● TASK SET
• 1. Answer these questions using the text on teacher licensing tests in North Carolina.
(a) In what month and year did Betsy DeVos waive federal testing requirements?
(b) According to the DRIVE Task Force's 2021 final report, what percentage of NC students are nonwhite?
(c) Who created DRIVE, and when?
• 2. Please continue the text on teacher licensing tests in North Carolina, picking up after its final sentence.

● STUDY TEXT
▬▬▬

While some states were already advocating for standardized testing cutbacks pre-COVID-19, the pandemic swiftly expedited test reduction efforts, most notably with former U.S. Secretary of Education Betsy DeVos waiving federal testing requirements in March 2020.
As a former public educator, I’ve seen firsthand the glaring flaws present within our current testing system. Change is long overdue. But the conversation about the purpose and value of assessments in public education should not stop with students — we also need to reassess the impact and efficacy of teacher licensing tests in North Carolina.
First, to be clear: All students deserve to be taught by a caring, skilled, knowledgeable, effective classroom leader. No exceptions. But as it currently stands, our state’s teacher testing requirements are not designed to produce a diverse group of said leaders — rather, the tests required for licensure in North Carolina erect unnecessary barriers to diversifying our teaching force and are not a reliable indicator of teacher effectiveness. Who ultimately fails as a result? Our students.
According to the DRIVE Task Force’s 2021 final report, 53% of NC students are nonwhite, compared to 21% of educators. (DRIVE, which stands for Developing a Representative & Inclusive Vision for Education, was created in December 2019 by Gov. Roy Cooper.) As our student base grows increasingly more diverse — and the threat of a statewide teacher shortage looms — we need to eliminate barriers keeping educators of color from joining the profession.
Licensure tests remain a major hurdle, disproportionately affecting nonwhite teacher candidates. Data shared by the National Council on Teacher Quality is sobering: “Only 38% of black candidates and 57% of Hispanic candidates pass the most commonly required content licensing test.”

▬▬▬

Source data
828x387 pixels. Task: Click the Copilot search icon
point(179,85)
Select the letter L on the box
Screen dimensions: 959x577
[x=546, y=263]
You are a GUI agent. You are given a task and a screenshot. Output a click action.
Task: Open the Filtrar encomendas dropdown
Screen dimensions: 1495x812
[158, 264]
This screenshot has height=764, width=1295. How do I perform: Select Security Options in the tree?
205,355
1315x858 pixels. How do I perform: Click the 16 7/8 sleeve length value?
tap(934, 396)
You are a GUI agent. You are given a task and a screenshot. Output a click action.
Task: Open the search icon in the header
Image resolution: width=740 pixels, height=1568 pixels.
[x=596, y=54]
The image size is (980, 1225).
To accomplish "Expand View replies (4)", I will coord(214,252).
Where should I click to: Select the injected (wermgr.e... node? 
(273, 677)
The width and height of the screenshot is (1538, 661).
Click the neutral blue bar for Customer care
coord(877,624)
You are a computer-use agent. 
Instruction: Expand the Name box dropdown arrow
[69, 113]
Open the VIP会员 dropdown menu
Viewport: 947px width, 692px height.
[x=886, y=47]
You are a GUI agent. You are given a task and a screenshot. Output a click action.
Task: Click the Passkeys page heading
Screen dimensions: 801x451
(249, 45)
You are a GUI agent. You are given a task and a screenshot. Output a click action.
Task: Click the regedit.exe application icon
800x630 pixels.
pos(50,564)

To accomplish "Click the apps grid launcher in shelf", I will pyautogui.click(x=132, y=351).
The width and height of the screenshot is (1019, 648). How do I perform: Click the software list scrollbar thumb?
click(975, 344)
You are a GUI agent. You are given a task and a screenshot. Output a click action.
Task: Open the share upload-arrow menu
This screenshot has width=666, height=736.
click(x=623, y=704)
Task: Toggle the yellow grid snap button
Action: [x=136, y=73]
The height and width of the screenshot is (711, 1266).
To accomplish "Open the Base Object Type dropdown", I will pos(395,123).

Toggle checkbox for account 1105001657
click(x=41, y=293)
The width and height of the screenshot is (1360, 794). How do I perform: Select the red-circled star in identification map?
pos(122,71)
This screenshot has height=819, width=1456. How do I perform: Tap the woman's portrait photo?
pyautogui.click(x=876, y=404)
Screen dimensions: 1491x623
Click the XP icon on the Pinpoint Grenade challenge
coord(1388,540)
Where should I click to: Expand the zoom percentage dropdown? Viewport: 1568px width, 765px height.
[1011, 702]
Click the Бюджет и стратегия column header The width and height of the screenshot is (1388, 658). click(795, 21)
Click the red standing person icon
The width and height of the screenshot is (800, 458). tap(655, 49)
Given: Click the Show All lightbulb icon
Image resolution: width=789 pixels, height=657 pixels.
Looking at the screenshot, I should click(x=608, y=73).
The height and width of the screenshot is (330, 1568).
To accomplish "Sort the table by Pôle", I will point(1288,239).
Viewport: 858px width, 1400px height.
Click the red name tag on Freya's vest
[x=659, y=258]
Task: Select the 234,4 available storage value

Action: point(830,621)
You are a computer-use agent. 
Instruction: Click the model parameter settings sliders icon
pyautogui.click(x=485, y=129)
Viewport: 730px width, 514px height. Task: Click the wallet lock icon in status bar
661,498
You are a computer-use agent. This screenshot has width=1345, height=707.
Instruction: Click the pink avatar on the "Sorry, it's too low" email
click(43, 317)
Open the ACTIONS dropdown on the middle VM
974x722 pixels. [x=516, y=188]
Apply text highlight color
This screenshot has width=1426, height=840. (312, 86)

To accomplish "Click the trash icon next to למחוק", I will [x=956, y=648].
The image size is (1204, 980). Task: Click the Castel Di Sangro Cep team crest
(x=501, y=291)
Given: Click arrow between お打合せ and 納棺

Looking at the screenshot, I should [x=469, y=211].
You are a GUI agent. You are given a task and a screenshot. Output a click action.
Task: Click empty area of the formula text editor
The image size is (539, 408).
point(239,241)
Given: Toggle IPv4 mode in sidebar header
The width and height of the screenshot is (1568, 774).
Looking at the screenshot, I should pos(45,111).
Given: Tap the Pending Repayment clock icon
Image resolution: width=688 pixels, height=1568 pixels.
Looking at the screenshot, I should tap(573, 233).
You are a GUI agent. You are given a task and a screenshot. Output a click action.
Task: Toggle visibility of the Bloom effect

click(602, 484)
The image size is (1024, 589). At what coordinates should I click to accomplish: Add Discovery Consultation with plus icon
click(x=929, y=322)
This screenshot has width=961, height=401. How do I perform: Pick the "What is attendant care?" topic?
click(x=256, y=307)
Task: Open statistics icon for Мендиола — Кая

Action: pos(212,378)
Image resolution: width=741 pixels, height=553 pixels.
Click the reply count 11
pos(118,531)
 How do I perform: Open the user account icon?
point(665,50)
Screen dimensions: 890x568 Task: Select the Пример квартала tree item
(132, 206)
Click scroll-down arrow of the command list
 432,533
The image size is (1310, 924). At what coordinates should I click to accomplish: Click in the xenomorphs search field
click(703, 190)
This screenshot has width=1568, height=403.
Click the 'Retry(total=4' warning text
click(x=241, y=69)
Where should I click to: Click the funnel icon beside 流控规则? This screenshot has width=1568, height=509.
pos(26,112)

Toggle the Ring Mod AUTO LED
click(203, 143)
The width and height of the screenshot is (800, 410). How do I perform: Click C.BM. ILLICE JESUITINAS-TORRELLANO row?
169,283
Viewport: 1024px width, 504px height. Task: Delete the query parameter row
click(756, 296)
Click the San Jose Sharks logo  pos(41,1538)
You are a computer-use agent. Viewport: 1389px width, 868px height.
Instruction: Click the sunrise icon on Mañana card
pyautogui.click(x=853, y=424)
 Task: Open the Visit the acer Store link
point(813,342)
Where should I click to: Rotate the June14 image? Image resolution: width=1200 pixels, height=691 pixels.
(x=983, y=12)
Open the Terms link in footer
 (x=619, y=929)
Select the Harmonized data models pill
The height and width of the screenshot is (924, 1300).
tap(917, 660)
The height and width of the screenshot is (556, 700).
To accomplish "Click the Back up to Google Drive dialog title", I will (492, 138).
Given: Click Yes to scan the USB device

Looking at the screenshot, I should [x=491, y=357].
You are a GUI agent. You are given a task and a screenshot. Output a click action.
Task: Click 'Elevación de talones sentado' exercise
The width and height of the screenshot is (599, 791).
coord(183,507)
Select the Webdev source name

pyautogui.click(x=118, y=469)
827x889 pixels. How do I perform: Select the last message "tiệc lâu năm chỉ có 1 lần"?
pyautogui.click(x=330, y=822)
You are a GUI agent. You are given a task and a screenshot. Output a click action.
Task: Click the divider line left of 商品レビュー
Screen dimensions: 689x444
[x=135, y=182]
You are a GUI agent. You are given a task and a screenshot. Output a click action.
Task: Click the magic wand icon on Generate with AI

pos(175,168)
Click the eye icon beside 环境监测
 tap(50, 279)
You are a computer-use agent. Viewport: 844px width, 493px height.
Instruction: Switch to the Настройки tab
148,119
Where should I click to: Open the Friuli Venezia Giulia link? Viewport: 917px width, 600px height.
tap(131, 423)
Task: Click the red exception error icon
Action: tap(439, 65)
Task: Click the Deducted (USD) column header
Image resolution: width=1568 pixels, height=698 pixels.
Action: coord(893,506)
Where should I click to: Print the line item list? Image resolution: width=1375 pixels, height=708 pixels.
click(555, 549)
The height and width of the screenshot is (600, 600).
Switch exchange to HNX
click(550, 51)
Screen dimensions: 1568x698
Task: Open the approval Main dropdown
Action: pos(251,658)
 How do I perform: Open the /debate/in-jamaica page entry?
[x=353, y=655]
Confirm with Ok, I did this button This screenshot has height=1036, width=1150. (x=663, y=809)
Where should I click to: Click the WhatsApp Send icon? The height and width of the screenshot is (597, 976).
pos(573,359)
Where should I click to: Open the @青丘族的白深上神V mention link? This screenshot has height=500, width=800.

▬▬▬

● RESPONSES
• 1.
(a) March 2020
(b) 53%
(c) Gov. Roy Cooper created it in December 2019.

• 2.
These tests can also pose financial barriers. For example, say you want to become a teacher of students with disabilities in North Carolina. You’ll pay over $350 for the three required exams. Perhaps you don’t pass the first try. So you might purchase study guides, buy practice exams, hire a tutor, and then register for a retake. You could be looking at a $1,000 cost — a sizable sum, considering new teachers here make just $35,000 a year. For a first-generation college senior or recent graduate with limited means, that cost could be prohibitive.
Passage and payment barriers aside, exam scores do not correlate with teacher effectiveness. A North Carolina-based study conducted by Dan Goldhaber and Michael Hansen found that “licensure tests do a poor job predicting which teachers … will produce gains in students’ reading performance.” They went on to find that Black teachers with lower licensure test scores “turned out to be just as good, if not better” than many of their white peers with higher scores.
In a post-pandemic world, policymakers and education leaders have an incredible opportunity to reimagine what schooling should look like. Here’s the perfect place to start: redesign assessments to be more relevant, equitable, and impactful — not just for students, of course, but for their teachers as well. If we aren’t effectively evaluating teachers — the evaluators of students — then we are building a system doomed for, well, failure.